Day 2 of the rally was quite a relaxing affair from a co-drivers point of view. Due to the complaints received by the police during the Big White regularity at the end of day 1, this same regularity in reverse was scrapped for the start of day 2. Translation...plenty of time for calcs before the first regularity. In fact, we had so much time that we took a detour on our way to the first reg to go over our 'passing of the salt truck' part of the road in daylight. It was pretty clear in daylight that we had made a somewhat risky manoeuvre. Hindsight is great.

The weather was fantastic on day 2, bright and sunny and we had an awesome view of the lake to start one of the regs. I believe we were first in novice class after day 1 but we made one critical mistake on day 2 that put us into 2nd...

We were approaching an acute right turn and we could see the checkpoint vehicle ahead on the left. Unfortunately we missed the turn so we decided to continue until a safe turnaround spot could be found. I figured that we'd passed the checkpoint so our time had been logged. Wrong. The road crested quite frequently and wasn't that wide so by the time we found a nice turnaround and actually headed down the right road, we were way off schedule and our time was logged as we passed the apex of the turn and not the beginning of the turn as I had thought. We were pretty happy with our performance until we got scores for the day. Stephen did an awesome job keeping the car on the road and catching up to where we should have been on the reg.

Other cars weren't so lucky that day. We saw the novice Escort over a bank but they waved us by. We also came upon a safety triangle with a car embedded in the snow at the left turn ahead followed by another safety triangle at the very next turn with a car pointed 180 degress the wrong way in the left snow bank. We had some fishtail action ourselves but Stephen managed to keep everything under control.
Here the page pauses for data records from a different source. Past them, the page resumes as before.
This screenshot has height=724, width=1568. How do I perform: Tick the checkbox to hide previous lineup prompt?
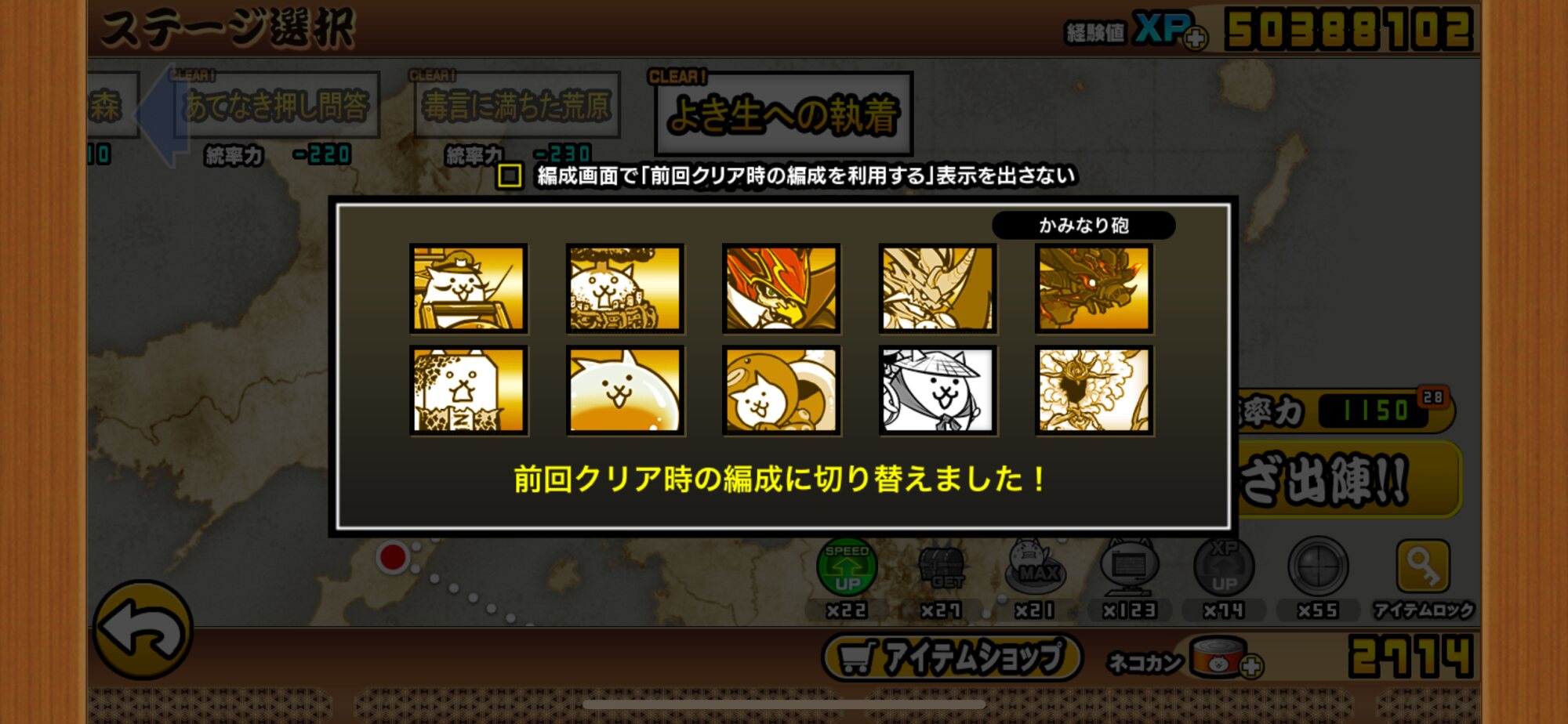pos(510,176)
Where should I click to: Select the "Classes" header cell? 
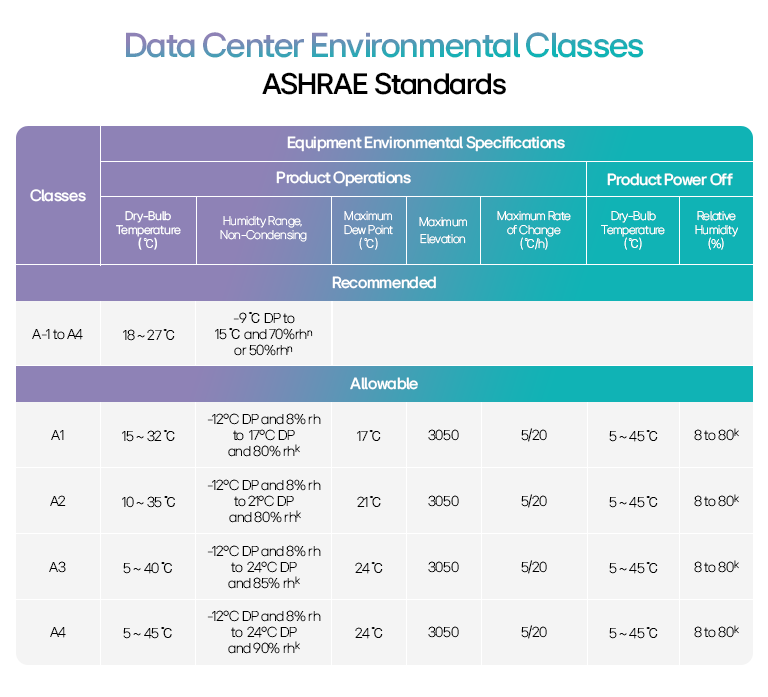point(58,196)
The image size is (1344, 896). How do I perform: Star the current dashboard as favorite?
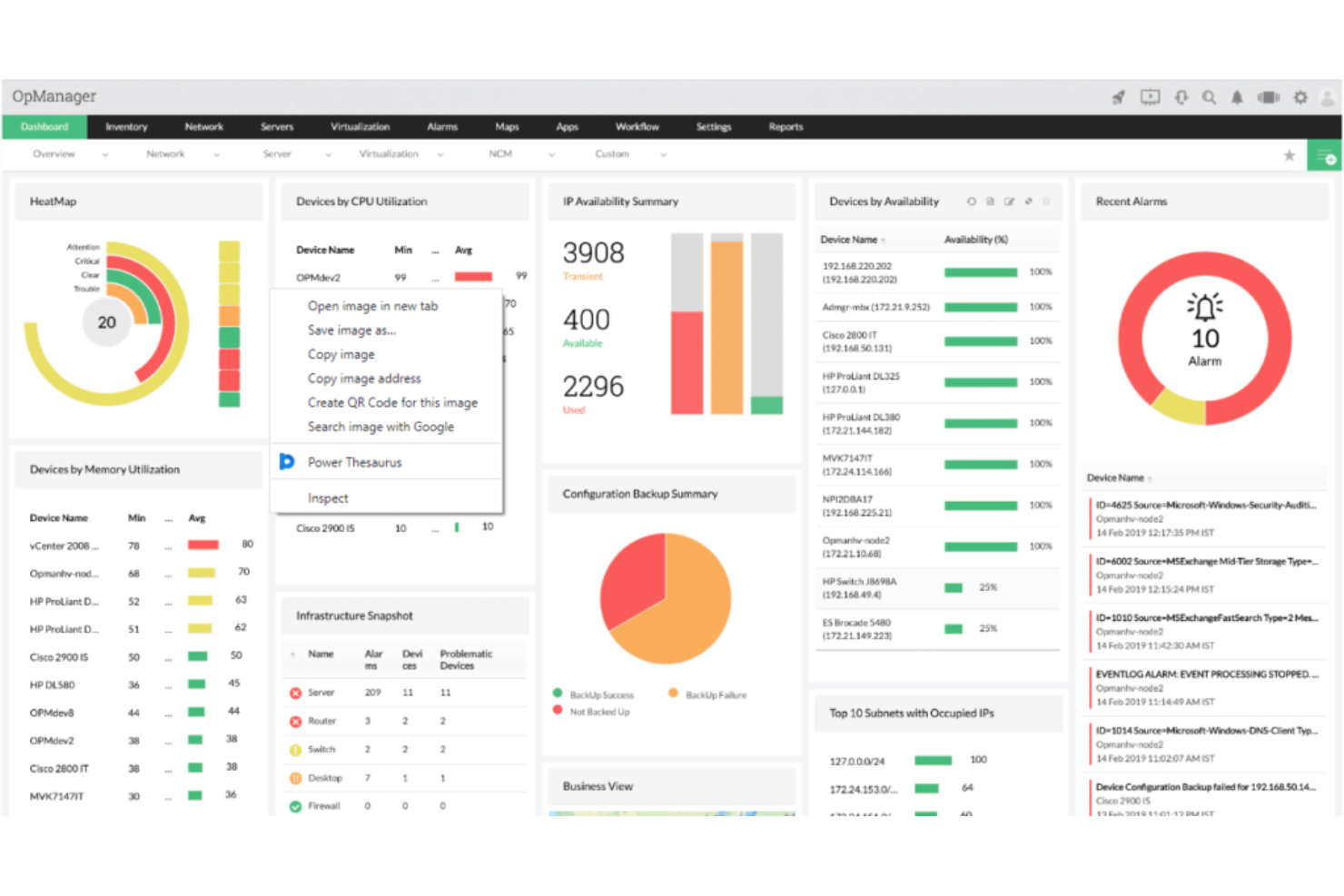click(1290, 154)
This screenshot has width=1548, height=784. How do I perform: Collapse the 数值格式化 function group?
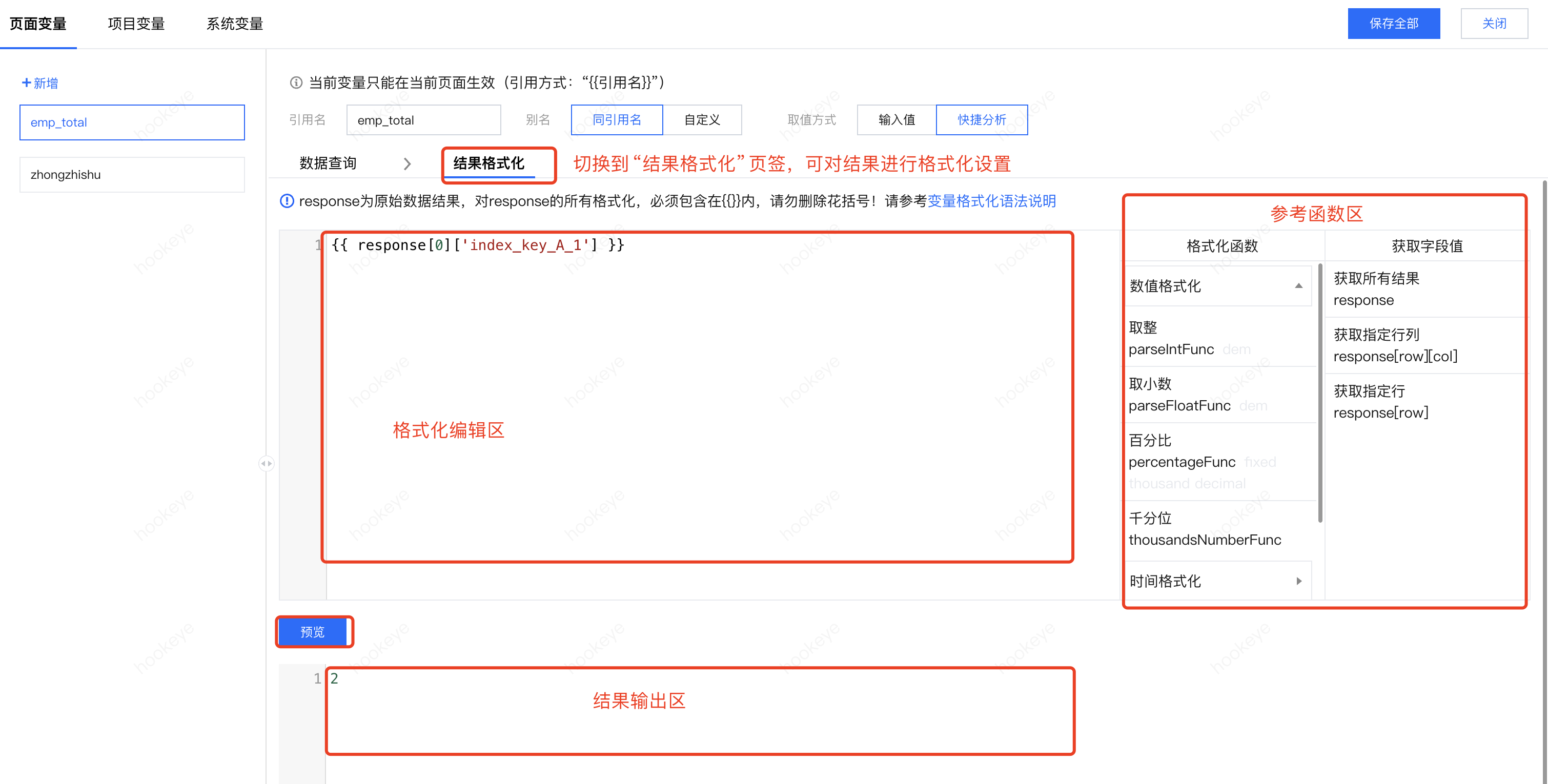tap(1298, 286)
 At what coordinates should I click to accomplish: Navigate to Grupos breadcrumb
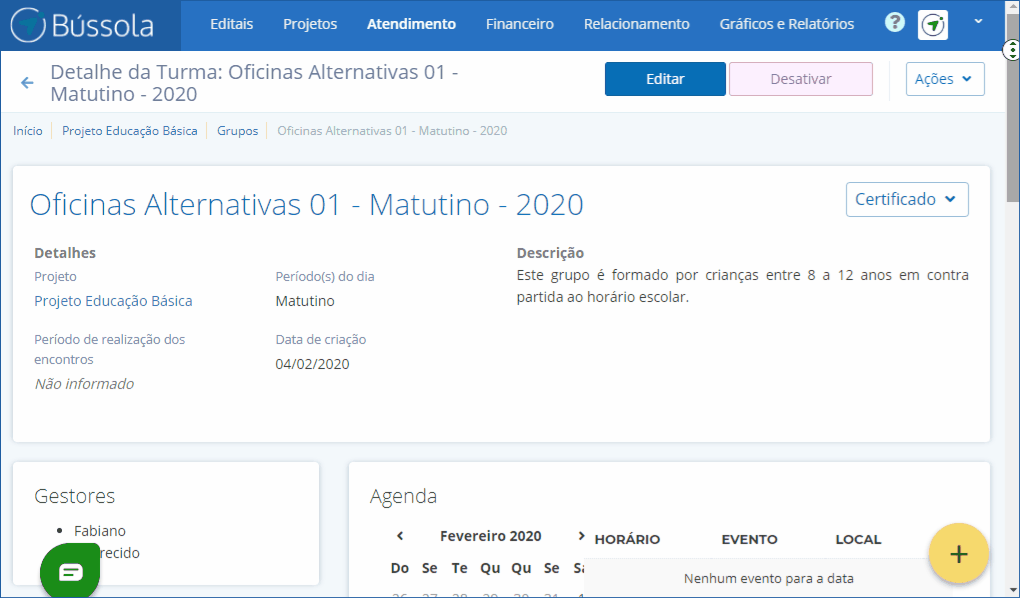click(237, 131)
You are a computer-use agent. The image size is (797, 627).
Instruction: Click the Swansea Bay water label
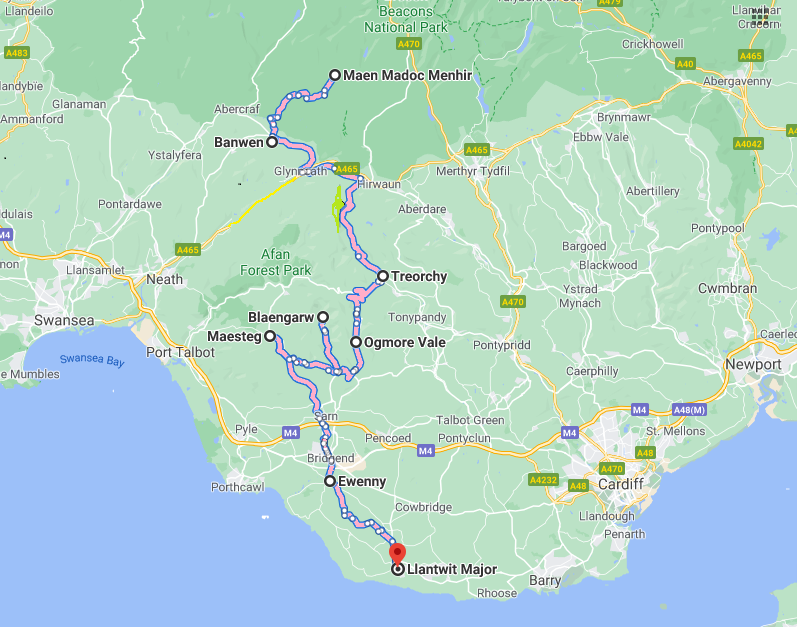[x=92, y=360]
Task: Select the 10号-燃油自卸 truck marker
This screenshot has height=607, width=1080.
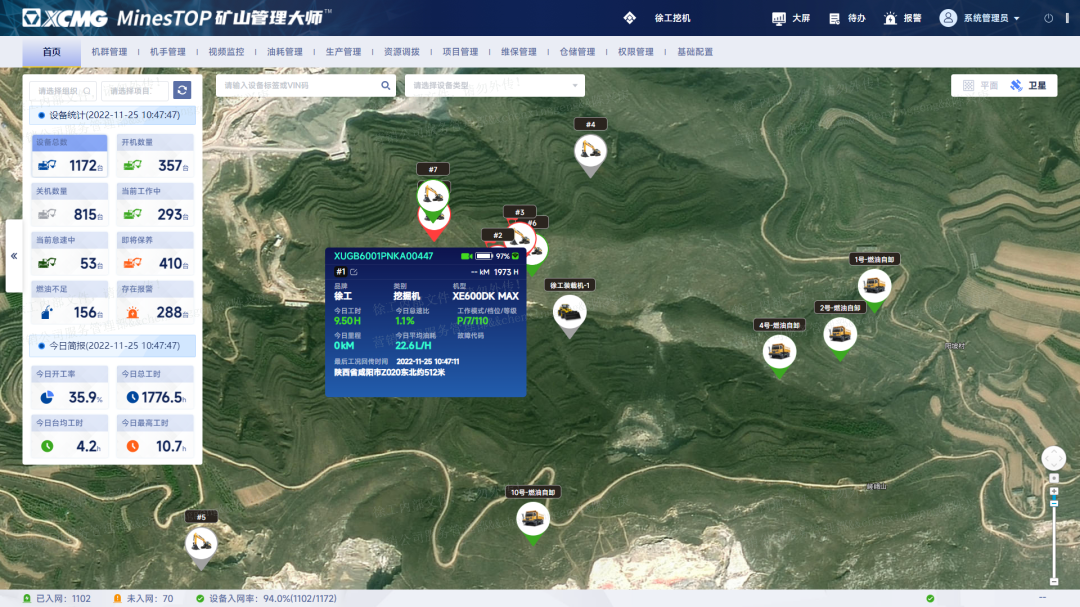Action: pyautogui.click(x=532, y=519)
The other memory moment of the day was a hairpin left that we had been warned about at the drivers meeting. We were told to take it veeerrrrry slow...less than 20k, 10-15k is even better. What they neglected to mention on the route instructions is that this hairpin left was preceded by an even worse hairpin right that dropped off as you went around it. The hairpin left that we had been warned about could be seen coming since the exposure was on the left too...the hairpin right totally surprised us since it's exposure was on the left too! At the end of the day, I think every other team we talked to had the same experience.

The day finished without any scratches on the car. We ended placing 2nd in novice class and got a little plaque for our efforts. Everyone got toques too on day 1 which I forgot to mention earlier.

One more thing to note, one of the lugnuts got cross-threaded when we were putting the all-seasons back on at the end of the day. Canadian Tire was closed and none of the gas station had any so we ended up driving home with 4 lugnuts on one wheel instead of 5. Everyone said no problem but I think we were both a tad worried.